Assignment:
The listing below contains a span that opens with the line containing "You are a GUI" and closes with the line containing "Focus the Location". Return that span exactly.

Source material:

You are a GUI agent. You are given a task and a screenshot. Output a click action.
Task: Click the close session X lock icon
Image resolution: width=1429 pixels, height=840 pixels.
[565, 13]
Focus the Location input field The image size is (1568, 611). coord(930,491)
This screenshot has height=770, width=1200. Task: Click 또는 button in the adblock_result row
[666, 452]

--

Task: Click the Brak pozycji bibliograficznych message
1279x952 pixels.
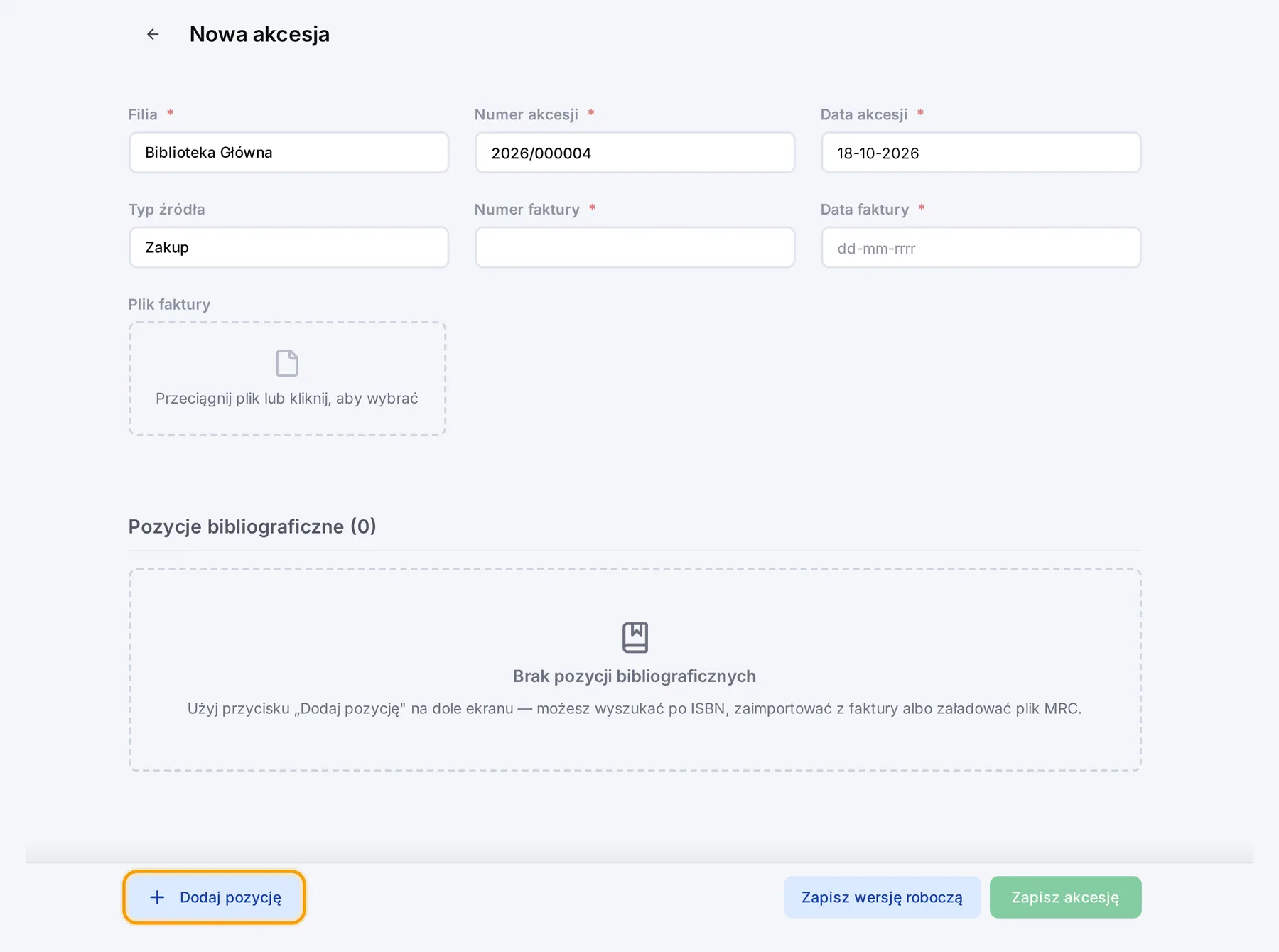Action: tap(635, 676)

Expected answer:
You are a GUI agent. You are given a task and a screenshot. Output a click action.
Task: Click the close session X lock icon
Image resolution: width=1429 pixels, height=840 pixels.
[565, 13]
Focus the Location input field The image size is (1568, 611). coord(930,491)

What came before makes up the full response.